You mean the qemu hooks in libvirt I guess. I don't quite understand. AFAIU
if we use the hooks we commit to populate (and create) the vfio_ap mdevs
dynamically on demand.

AFAIU we can not have all three of the following at the same time
1) mutually overlapping definitions of vfio_ap devcies
2) construct and populate mdevs according to each of these definitions
   e.g at system bring up time.
3) Maintain all 'resources claimed' as an invariant for a vfio_ap mdev.

Your proposal resolves this by compromising on: not creating and populating
a vfio_ap device for each definition, but only for the ones that are actually
needed. I used to argue along the same lines, but I'm not sure how acceptable
is this hooks based solution to our management software people.

[..]

I'm not sure documenting the 'activate' in Documentation/ABI/testing/sysfs-bus-vfio-mdev
is necessary. I see it more like the other type specific attributes. For
instance drivers/gpu/drm/i915/gvt/kvmgt.c seems to have vgpu_id and
https://docs.nvidia.com/grid/latest/grid-vgpu-user-guide/index.html#setting-vgpu-plugin-parameters-on-red-hat-el-kvm
suggests that Nvidia vgpus have a vgpu_params (read-write) attribute to
'control the behavior of the vGPU, such as the frame rate limiter...'.

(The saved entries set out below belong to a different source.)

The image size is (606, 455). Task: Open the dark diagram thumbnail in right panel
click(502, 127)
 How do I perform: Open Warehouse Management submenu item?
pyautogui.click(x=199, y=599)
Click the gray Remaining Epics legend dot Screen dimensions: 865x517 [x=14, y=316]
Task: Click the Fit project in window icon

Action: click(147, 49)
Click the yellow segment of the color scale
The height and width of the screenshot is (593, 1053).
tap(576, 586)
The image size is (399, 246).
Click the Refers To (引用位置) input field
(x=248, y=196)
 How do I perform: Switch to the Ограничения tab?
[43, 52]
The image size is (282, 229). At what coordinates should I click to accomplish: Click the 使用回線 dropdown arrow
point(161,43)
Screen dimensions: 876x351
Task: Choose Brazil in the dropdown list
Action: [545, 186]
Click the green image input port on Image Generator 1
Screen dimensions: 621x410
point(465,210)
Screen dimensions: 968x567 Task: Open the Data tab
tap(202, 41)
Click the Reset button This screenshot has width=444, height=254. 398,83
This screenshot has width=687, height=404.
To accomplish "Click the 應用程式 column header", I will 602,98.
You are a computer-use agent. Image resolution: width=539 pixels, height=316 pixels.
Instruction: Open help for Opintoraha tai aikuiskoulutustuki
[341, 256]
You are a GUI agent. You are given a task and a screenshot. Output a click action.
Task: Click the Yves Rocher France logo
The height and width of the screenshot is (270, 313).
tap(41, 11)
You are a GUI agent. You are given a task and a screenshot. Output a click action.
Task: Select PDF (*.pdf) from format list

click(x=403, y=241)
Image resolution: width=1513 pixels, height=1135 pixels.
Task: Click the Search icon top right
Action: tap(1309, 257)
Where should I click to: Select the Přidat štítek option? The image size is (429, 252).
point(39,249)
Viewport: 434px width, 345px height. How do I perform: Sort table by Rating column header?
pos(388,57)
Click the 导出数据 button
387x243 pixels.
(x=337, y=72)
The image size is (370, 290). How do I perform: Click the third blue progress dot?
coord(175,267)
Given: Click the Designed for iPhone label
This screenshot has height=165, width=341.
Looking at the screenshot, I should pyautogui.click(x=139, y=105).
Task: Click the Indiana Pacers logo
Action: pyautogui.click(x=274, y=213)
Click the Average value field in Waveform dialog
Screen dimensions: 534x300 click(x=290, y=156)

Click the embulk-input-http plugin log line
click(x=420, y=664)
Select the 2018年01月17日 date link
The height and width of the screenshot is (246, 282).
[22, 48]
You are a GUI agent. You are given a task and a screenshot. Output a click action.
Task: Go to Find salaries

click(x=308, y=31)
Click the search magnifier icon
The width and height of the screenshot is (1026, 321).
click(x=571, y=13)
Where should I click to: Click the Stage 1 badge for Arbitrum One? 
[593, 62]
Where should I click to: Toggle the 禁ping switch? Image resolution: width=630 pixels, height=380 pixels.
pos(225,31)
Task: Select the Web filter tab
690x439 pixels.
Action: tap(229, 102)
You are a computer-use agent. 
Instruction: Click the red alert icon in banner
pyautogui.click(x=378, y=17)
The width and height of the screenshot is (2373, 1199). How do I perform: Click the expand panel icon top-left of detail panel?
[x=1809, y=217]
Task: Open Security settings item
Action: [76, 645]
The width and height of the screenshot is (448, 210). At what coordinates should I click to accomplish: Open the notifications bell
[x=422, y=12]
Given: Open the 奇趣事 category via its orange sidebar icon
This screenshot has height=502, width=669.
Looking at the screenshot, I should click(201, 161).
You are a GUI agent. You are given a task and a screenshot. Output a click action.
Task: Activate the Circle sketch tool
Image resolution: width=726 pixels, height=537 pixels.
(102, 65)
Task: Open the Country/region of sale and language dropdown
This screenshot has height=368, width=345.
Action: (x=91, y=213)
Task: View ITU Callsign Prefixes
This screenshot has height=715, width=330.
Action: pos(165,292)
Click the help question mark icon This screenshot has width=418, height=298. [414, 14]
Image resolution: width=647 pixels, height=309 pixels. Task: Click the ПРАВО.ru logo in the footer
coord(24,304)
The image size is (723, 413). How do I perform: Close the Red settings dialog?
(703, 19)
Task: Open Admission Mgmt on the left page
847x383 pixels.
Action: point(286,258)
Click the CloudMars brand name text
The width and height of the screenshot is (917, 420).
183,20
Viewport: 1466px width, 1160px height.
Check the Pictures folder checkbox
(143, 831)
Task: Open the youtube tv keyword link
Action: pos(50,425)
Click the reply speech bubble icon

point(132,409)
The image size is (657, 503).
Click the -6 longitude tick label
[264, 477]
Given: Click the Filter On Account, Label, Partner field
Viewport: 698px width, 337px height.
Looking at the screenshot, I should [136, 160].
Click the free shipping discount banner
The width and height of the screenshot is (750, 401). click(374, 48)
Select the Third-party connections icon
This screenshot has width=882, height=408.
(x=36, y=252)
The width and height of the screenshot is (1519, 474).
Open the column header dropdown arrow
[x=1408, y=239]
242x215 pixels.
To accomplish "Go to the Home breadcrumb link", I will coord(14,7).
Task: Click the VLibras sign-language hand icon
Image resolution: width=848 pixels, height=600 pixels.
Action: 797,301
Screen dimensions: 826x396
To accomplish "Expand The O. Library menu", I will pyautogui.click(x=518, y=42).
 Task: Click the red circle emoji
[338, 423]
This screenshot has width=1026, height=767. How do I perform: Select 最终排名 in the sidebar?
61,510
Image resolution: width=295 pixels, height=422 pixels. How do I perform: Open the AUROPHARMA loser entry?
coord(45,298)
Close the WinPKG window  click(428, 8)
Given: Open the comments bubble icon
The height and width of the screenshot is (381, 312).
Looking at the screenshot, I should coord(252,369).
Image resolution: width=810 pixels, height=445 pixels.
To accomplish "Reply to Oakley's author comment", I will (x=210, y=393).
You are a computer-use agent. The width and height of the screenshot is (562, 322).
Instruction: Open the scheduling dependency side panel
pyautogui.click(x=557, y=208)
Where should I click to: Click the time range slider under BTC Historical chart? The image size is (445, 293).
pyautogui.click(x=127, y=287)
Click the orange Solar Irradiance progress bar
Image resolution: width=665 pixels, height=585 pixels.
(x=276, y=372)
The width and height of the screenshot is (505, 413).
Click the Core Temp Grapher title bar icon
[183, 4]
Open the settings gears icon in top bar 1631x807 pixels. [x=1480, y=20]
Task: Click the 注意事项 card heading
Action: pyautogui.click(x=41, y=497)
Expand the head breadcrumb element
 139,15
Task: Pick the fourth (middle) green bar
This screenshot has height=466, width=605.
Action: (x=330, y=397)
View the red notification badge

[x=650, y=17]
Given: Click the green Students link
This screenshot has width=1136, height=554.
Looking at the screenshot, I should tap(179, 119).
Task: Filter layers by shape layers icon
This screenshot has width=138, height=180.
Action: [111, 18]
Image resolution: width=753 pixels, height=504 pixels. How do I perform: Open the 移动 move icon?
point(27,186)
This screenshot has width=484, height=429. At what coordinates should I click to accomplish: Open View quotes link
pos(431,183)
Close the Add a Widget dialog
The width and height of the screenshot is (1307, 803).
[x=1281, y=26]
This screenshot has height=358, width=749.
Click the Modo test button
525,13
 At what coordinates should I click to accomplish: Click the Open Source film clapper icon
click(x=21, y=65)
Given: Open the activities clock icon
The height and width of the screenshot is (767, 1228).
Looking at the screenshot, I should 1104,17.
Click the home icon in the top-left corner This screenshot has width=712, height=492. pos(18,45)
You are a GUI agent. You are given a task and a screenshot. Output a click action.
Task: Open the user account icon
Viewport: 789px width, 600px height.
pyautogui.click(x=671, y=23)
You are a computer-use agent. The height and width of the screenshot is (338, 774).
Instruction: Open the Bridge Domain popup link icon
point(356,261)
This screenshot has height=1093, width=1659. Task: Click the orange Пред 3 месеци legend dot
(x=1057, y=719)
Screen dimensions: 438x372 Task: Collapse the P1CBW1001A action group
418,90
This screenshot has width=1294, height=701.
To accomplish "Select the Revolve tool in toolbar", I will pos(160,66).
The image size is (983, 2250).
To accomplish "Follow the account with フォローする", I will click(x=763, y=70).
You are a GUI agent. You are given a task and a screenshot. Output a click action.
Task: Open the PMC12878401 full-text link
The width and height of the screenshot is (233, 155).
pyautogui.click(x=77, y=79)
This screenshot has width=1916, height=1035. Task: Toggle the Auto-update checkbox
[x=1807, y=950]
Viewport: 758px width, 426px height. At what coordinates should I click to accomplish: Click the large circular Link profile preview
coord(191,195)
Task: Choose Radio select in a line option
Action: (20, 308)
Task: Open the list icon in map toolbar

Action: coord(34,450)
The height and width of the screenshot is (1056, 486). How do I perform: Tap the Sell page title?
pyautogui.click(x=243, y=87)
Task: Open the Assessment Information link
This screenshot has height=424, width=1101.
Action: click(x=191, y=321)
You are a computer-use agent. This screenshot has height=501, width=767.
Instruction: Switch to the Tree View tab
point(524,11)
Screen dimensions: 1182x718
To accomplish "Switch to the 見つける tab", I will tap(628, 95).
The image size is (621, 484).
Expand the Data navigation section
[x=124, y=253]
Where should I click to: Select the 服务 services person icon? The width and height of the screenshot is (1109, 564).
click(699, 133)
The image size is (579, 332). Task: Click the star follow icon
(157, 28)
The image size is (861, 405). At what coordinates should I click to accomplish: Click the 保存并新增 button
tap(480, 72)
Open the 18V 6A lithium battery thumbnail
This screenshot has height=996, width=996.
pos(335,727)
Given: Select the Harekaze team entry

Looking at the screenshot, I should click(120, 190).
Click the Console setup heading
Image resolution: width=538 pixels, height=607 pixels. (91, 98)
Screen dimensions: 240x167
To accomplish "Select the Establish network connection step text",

I disagree, the difference is that the existing vendor attributes can
modify the behavior of the mdev device, but are not part of the
standard mdev sysfs ABI.  You recommend above that 'activate' should be
used prior to open(2) in order to commit mdev resources.  That's a
fundamental change in the management of the device, which is only
obscured by the fact that open(2) does an implicit activate.

I agree, you have a point. Requiring to do an activate before doing an
open is a heavy interference with the mdev ABI. And making the open
fail is ugly indeed.

Let's please just drop this whole notion of 'activate'.

AFAIK the activate and the assign/unassign attributes are because we can
not do much with homogeneous vfio_ap mdevs. The only safe default for
a vfio_ap mdev is all zero masks, that can't use any resources, that
is essentially useless. And this is how we construct the vfio_ap mdev
devices. In that sense we could as well construct them 'activated',
as empty won't result in any kind of conflicts (and allow the admin
to de-activate these so we are still flexible about the lifecycle
management).

I agree that a zero mask is the only safe default for creation and that
vendor specific attributes are necessary to build the configuration up
to something that provides some usable value (unless we decide to
expand the create interface).  As above though, I disagree about what
'activate' does or does not provide.  I don't see that it adds and
flexibility in lifecycle management, at least not in a way that's
compatible with existing mdev devices or in a way to facilitates upper
level software management.  It seems to only allow the admin to avoid
dynamically creating and attaching resources to mdevs, at the cost of
manage layers needing to account for over-commitment.  Thanks,

I tried to clarify my views on some of these points (responsibility of
management layers regarding over-commitment, and the flexibility in lifecycle
management). The truth is, I used to argue against 'activate', and I would
be very happy to forget about it if we can come up with something better.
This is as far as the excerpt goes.